Я сделала большой глоток воды, взяла ещё один кусок и постаралась перекрыть этот вкус сухариком.
— Это очень старый хлеб, — сказала бабушка.
— Ещё одна традиция.
Еда, которую подают в самолётах обычно, сейчас казалась мне роскошной. Я попробовала горох и сразу начала его усилено поедать.
— Попробуй своё тушёное мясо, — приказала бабушка.
Я подвинула горшочек поближе и достала оттуда кусочки чего-то серо-белого.
— Они не сырые, — сказал Мэтт, — ведь они готовились вместе с мясом.
— Что не сырое? — спросила я, опуская ложку.
— Устрицы.
Я сглотнула.
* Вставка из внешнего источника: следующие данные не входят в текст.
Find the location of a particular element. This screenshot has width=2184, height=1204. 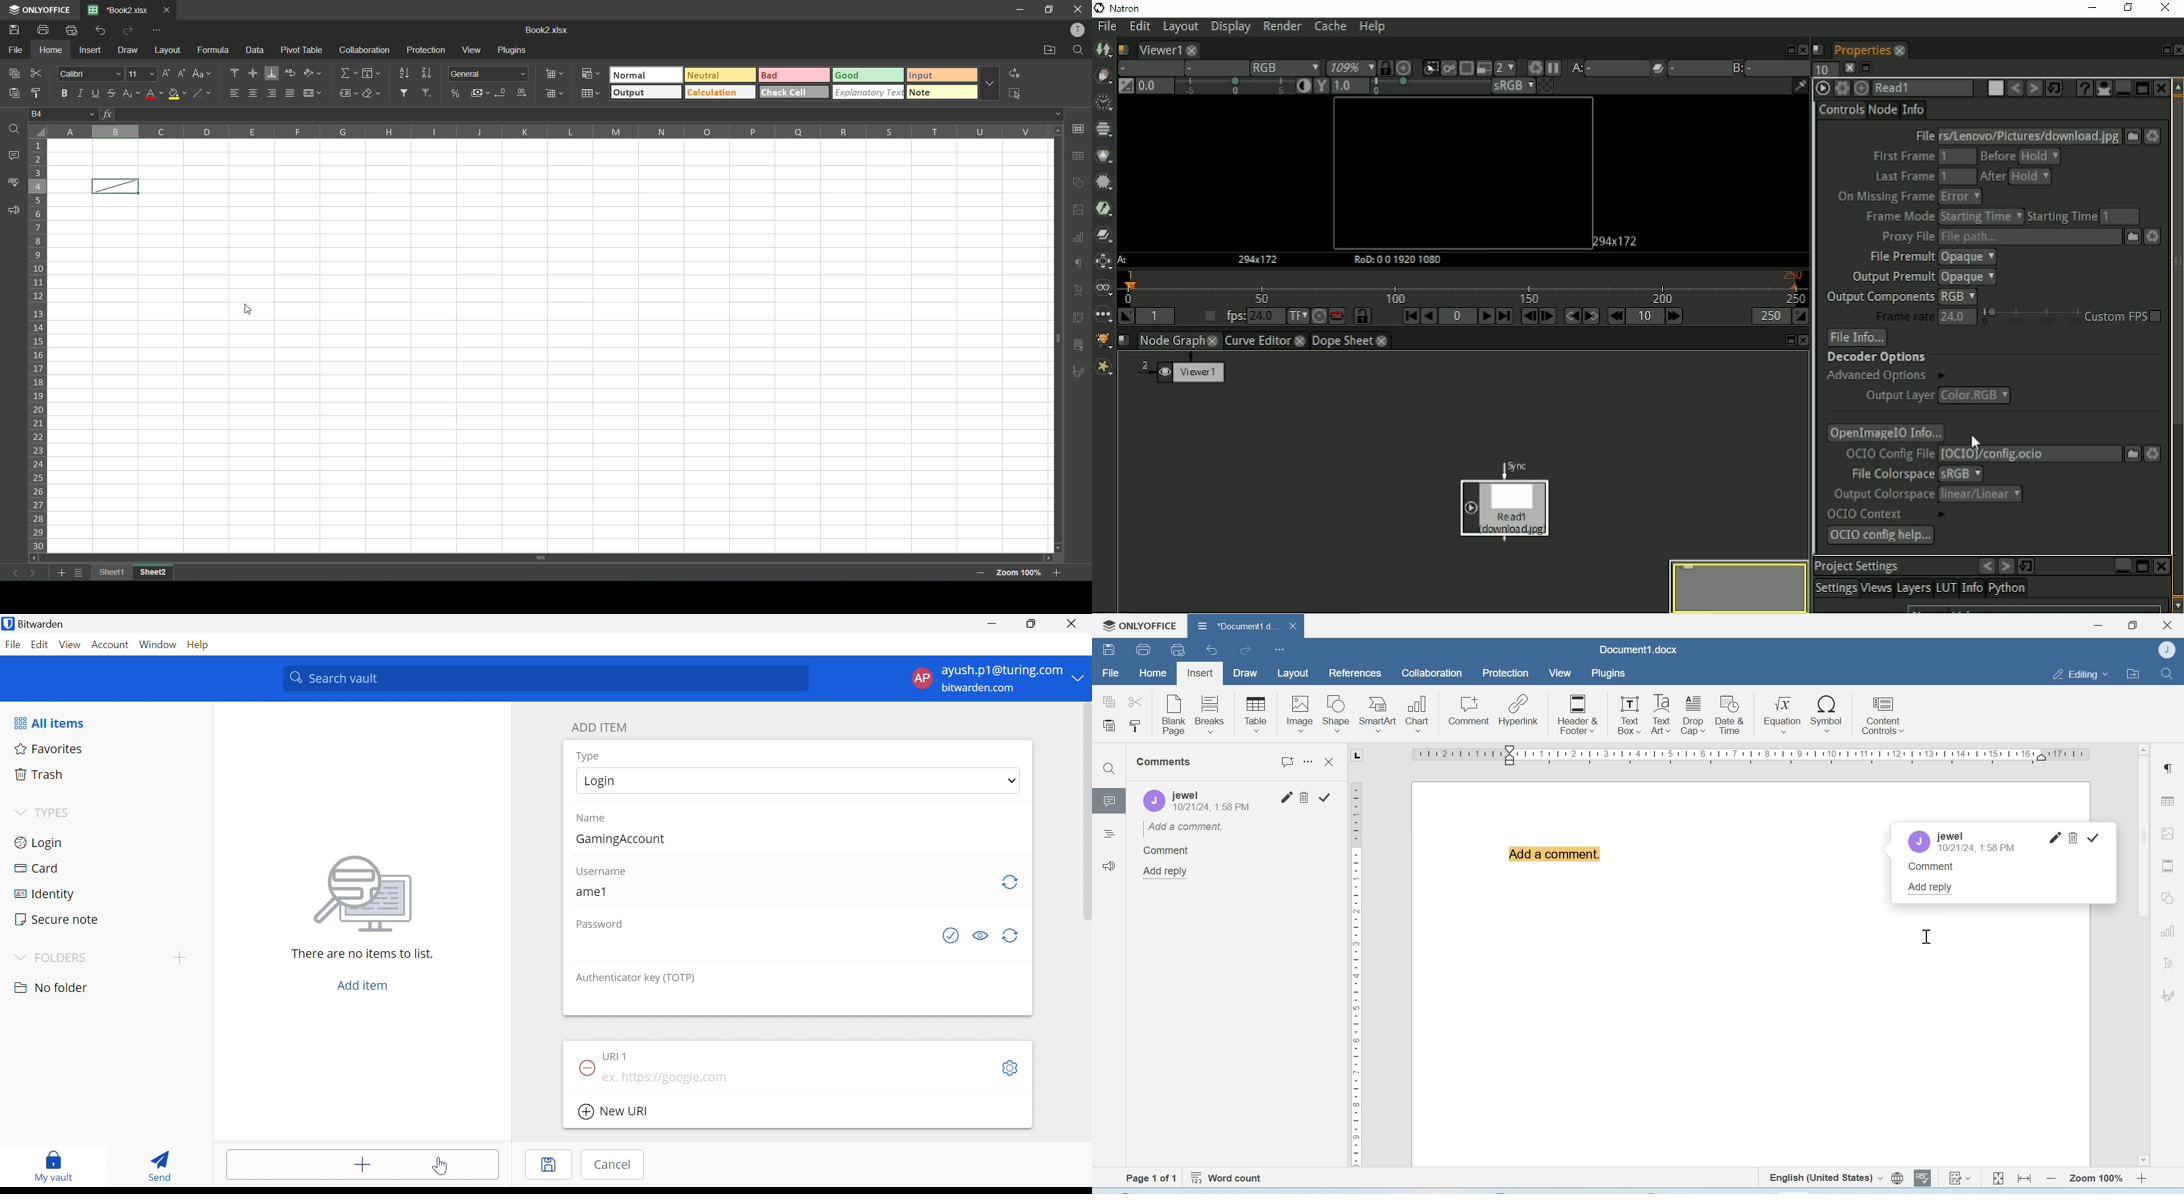

Zoom in is located at coordinates (2142, 1178).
Это было самое слизкое из всех морепродуктов, что я пробовала, ещё и плавающее в сметанном соусе.
— Можно мне ещё горошка?
— Ты же не вегетарианка? — спросила бабушка. — Если да, то я отказываюсь тебя кормить.
— Я пробую всего понемногу, бабушка, — спокойно ответила я. — Но я очень люблю горошек.
Раньше мне и выпечка нравилась, а сейчас приходится грызть сухарь с отвратительной ветчиной.
— Такое ощущение, что её растили, как и их животных, — бабушка сказала Мэтту. — Когда они вдвоём, всегда полны идиотских идей.
Меня раздражало сидеть тут третей лишней и слышать, как обсуждают меня и мою семью так, будто кроме них тут никого нет, но я держала себя в руках.